Data extracted from a collection.
☆ ☆ ☆ ☆ ☆ ☆ ☆

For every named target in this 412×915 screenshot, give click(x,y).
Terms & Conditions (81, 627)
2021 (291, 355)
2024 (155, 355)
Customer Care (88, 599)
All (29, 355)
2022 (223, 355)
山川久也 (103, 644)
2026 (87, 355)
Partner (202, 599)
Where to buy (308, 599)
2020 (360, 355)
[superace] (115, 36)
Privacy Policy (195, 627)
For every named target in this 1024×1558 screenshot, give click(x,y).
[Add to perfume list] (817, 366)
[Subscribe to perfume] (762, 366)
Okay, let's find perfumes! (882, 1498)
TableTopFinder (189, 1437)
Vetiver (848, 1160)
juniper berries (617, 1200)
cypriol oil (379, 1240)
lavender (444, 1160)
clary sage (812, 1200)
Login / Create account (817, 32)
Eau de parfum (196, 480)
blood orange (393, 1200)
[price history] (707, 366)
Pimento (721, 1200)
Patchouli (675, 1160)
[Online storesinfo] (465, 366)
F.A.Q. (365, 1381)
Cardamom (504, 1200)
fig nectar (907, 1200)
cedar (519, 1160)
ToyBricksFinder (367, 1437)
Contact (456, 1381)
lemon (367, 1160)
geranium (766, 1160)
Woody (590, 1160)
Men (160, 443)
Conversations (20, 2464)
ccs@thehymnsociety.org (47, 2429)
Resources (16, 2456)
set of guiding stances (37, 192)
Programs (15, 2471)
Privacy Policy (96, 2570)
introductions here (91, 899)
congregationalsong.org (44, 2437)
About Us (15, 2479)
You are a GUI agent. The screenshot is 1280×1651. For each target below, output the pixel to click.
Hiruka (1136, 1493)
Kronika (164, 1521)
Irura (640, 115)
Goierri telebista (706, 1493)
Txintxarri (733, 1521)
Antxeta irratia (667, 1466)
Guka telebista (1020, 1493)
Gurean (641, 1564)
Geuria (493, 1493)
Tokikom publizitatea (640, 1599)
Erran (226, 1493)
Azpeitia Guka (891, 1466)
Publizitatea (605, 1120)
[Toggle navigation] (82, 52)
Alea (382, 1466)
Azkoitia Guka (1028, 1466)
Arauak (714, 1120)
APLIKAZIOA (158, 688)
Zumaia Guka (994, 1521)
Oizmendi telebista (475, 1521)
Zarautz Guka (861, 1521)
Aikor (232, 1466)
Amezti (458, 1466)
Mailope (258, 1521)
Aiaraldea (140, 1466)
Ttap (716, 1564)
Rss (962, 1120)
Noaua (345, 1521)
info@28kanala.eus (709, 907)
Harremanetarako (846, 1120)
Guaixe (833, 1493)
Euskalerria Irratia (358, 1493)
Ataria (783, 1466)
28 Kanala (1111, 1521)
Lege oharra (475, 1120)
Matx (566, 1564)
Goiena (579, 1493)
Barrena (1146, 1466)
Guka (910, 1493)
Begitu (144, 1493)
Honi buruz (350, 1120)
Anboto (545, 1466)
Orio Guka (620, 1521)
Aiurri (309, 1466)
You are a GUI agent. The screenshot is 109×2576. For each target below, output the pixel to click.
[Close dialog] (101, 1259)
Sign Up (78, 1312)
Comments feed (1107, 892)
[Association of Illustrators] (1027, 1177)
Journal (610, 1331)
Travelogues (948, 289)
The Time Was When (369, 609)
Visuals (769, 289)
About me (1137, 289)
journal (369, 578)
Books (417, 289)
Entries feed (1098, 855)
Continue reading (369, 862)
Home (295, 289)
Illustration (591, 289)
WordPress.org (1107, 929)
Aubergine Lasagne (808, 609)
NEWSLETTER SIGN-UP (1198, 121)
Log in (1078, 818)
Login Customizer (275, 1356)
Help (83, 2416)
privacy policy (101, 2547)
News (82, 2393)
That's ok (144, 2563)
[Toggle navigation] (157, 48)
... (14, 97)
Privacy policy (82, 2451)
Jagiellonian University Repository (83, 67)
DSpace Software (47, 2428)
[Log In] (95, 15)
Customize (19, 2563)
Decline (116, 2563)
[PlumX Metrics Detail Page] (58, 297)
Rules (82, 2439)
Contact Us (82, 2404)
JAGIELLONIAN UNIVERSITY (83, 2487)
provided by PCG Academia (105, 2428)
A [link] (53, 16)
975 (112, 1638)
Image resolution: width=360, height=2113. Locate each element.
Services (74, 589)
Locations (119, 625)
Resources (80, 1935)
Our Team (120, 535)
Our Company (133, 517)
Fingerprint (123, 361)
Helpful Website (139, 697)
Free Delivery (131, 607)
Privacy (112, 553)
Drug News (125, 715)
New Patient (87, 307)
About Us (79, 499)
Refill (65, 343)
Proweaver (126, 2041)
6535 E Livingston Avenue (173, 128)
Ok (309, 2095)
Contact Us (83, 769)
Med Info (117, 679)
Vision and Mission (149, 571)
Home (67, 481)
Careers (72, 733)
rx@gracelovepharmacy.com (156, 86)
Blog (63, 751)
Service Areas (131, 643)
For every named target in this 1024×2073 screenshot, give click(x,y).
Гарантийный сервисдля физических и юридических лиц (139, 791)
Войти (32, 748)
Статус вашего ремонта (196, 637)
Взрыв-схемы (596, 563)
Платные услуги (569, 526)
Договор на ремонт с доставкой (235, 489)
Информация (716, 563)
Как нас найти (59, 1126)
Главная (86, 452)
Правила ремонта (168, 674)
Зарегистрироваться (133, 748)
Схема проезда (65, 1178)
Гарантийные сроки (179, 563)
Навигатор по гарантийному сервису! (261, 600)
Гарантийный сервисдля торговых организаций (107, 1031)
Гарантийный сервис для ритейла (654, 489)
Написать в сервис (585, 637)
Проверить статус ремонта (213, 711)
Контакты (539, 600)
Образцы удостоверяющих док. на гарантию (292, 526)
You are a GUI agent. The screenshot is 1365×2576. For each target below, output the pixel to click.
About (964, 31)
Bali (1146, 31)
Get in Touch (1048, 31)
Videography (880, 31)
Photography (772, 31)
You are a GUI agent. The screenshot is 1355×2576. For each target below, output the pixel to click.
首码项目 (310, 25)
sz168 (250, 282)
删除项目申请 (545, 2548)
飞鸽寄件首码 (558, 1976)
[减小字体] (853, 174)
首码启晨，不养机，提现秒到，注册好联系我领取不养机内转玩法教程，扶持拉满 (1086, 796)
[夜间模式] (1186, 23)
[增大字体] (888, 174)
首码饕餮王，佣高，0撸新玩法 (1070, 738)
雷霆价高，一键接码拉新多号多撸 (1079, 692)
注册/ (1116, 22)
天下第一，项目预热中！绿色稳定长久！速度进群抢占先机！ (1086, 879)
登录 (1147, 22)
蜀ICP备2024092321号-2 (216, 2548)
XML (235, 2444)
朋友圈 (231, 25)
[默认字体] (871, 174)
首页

☆ ☆ ☆ ☆ ☆ ☆ ☆

Exercise aim. The answer should consist solely of the lines from the first line above through the one with "Vetiver (848, 1160)", both included, repeated exactly.

Answer space.
For every named target in this 412×915 screenshot, give click(x,y).
Terms & Conditions (81, 627)
2021 (291, 355)
2024 (155, 355)
Customer Care (88, 599)
All (29, 355)
2022 (223, 355)
山川久也 (103, 644)
2026 (87, 355)
Partner (202, 599)
Where to buy (308, 599)
2020 (360, 355)
[superace] (115, 36)
Privacy Policy (195, 627)
For every named target in this 1024×1558 screenshot, give click(x,y).
[Add to perfume list] (817, 366)
[Subscribe to perfume] (762, 366)
Okay, let's find perfumes! (882, 1498)
TableTopFinder (189, 1437)
Vetiver (848, 1160)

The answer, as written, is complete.